[Dataset entries]
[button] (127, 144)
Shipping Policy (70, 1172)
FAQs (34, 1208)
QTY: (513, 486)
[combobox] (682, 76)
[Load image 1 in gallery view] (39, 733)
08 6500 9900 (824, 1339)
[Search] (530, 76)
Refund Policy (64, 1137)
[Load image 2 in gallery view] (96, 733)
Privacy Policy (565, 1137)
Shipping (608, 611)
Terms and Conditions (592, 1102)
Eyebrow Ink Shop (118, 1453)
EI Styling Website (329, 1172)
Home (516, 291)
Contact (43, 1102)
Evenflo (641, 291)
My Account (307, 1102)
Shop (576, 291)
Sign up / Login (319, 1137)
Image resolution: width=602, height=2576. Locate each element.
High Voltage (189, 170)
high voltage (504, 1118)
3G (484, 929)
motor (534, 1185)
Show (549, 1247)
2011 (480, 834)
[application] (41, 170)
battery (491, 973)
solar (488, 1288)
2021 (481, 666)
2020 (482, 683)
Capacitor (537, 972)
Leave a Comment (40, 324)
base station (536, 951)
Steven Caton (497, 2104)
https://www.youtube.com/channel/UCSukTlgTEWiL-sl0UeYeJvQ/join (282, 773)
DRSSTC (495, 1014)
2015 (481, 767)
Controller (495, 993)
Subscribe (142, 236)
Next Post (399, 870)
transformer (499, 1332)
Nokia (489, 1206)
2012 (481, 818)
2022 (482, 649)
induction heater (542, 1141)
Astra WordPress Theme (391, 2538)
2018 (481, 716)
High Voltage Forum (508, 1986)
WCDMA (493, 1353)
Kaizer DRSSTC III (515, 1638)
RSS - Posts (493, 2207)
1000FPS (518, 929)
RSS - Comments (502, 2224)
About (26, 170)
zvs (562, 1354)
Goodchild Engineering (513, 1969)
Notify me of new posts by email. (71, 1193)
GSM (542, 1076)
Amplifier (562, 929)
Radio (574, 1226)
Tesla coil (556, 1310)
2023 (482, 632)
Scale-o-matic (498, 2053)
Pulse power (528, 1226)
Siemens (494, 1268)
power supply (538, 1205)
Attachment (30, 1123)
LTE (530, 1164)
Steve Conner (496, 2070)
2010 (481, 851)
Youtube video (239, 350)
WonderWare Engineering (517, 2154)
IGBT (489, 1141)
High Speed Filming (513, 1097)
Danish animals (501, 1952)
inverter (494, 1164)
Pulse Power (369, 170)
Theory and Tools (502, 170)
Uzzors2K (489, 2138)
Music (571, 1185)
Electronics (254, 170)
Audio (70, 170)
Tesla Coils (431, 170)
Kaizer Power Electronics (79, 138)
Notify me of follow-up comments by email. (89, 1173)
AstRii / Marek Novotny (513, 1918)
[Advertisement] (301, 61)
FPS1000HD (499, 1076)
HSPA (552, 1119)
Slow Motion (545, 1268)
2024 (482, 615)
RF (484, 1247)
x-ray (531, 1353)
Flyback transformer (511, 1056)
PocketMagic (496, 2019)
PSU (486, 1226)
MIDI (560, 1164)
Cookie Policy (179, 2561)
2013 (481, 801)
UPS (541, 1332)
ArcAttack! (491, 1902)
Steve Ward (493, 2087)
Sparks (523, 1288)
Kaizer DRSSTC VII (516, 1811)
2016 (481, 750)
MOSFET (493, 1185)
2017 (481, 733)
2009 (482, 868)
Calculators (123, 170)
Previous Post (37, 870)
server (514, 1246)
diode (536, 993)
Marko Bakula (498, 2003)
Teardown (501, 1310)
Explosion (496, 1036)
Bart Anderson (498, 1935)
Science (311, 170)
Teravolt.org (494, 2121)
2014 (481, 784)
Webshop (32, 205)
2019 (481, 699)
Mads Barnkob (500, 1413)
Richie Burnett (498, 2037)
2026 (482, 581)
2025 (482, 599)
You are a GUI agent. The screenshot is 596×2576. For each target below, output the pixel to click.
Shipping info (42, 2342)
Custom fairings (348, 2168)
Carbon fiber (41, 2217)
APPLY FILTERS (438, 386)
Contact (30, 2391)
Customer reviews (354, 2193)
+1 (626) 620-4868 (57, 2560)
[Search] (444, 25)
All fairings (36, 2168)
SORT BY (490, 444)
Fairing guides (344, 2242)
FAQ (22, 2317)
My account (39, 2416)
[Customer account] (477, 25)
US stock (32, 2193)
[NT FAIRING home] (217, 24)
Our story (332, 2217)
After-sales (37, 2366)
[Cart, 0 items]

■ **Task directions**:
Please copy out the data above exactly.

■ **Reply**:
[button] (127, 144)
Shipping Policy (70, 1172)
FAQs (34, 1208)
QTY: (513, 486)
[combobox] (682, 76)
[Load image 1 in gallery view] (39, 733)
08 6500 9900 (824, 1339)
[Search] (530, 76)
Refund Policy (64, 1137)
[Load image 2 in gallery view] (96, 733)
Privacy Policy (565, 1137)
Shipping (608, 611)
Terms and Conditions (592, 1102)
Eyebrow Ink Shop (118, 1453)
EI Styling Website (329, 1172)
Home (516, 291)
Contact (43, 1102)
Evenflo (641, 291)
My Account (307, 1102)
Shop (576, 291)
Sign up / Login (319, 1137)
Image resolution: width=602, height=2576. Locate each element.
High Voltage (189, 170)
high voltage (504, 1118)
3G (484, 929)
motor (534, 1185)
Show (549, 1247)
2011 (480, 834)
[application] (41, 170)
battery (491, 973)
solar (488, 1288)
2021 (481, 666)
2020 (482, 683)
Capacitor (537, 972)
Leave a Comment (40, 324)
base station (536, 951)
Steven Caton (497, 2104)
https://www.youtube.com/channel/UCSukTlgTEWiL-sl0UeYeJvQ/join (282, 773)
DRSSTC (495, 1014)
2015 (481, 767)
Controller (495, 993)
Subscribe (142, 236)
Next Post (399, 870)
transformer (499, 1332)
Nokia (489, 1206)
2012 (481, 818)
2022 (482, 649)
induction heater (542, 1141)
Astra WordPress Theme (391, 2538)
2018 (481, 716)
High Voltage Forum (508, 1986)
WCDMA (493, 1353)
Kaizer DRSSTC III (515, 1638)
RSS - Posts (493, 2207)
1000FPS (518, 929)
RSS - Comments (502, 2224)
About (26, 170)
zvs (562, 1354)
Goodchild Engineering (513, 1969)
Notify me of new posts by email. (71, 1193)
GSM (542, 1076)
Amplifier (562, 929)
Radio (574, 1226)
Tesla coil (556, 1310)
2023 (482, 632)
Scale-o-matic (498, 2053)
Pulse power (528, 1226)
Siemens (494, 1268)
power supply (538, 1205)
Attachment (30, 1123)
LTE (530, 1164)
Steve Conner (496, 2070)
2010 (481, 851)
Youtube video (239, 350)
WonderWare Engineering (517, 2154)
IGBT (489, 1141)
High Speed Filming (513, 1097)
Danish animals (501, 1952)
inverter (494, 1164)
Pulse Power (369, 170)
Theory and Tools (502, 170)
Uzzors2K (489, 2138)
Music (571, 1185)
Electronics (254, 170)
Audio (70, 170)
Tesla Coils (431, 170)
Kaizer Power Electronics (79, 138)
Notify me of follow-up comments by email. (89, 1173)
AstRii / Marek Novotny (513, 1918)
[Advertisement] (301, 61)
FPS1000HD (499, 1076)
HSPA (552, 1119)
Slow Motion (545, 1268)
2024 (482, 615)
RF (484, 1247)
x-ray (531, 1353)
Flyback transformer (511, 1056)
PocketMagic (496, 2019)
PSU (486, 1226)
MIDI (560, 1164)
Cookie Policy (179, 2561)
2013 (481, 801)
UPS (541, 1332)
ArcAttack! (491, 1902)
Steve Ward (493, 2087)
Sparks (523, 1288)
Kaizer DRSSTC VII (516, 1811)
2016 (481, 750)
MOSFET (493, 1185)
2017 (481, 733)
2009 (482, 868)
Calculators (123, 170)
Previous Post (37, 870)
server (514, 1246)
diode (536, 993)
Marko Bakula (498, 2003)
Teardown (501, 1310)
Explosion (496, 1036)
Bart Anderson (498, 1935)
Science (311, 170)
Teravolt.org (494, 2121)
2014 (481, 784)
Webshop (32, 205)
2019 (481, 699)
Mads Barnkob (500, 1413)
Richie Burnett (498, 2037)
2026 (482, 581)
2025 (482, 599)
You are a GUI agent. The screenshot is 596×2576. For each target below, output the pixel to click.
Shipping info (42, 2342)
Custom fairings (348, 2168)
Carbon fiber (41, 2217)
APPLY FILTERS (438, 386)
Contact (30, 2391)
Customer reviews (354, 2193)
+1 (626) 620-4868 (57, 2560)
[Search] (444, 25)
All fairings (36, 2168)
SORT BY (490, 444)
Fairing guides (344, 2242)
FAQ (22, 2317)
My account (39, 2416)
[Customer account] (477, 25)
US stock (32, 2193)
[NT FAIRING home] (217, 24)
Our story (332, 2217)
After-sales (37, 2366)
[Cart, 0 items]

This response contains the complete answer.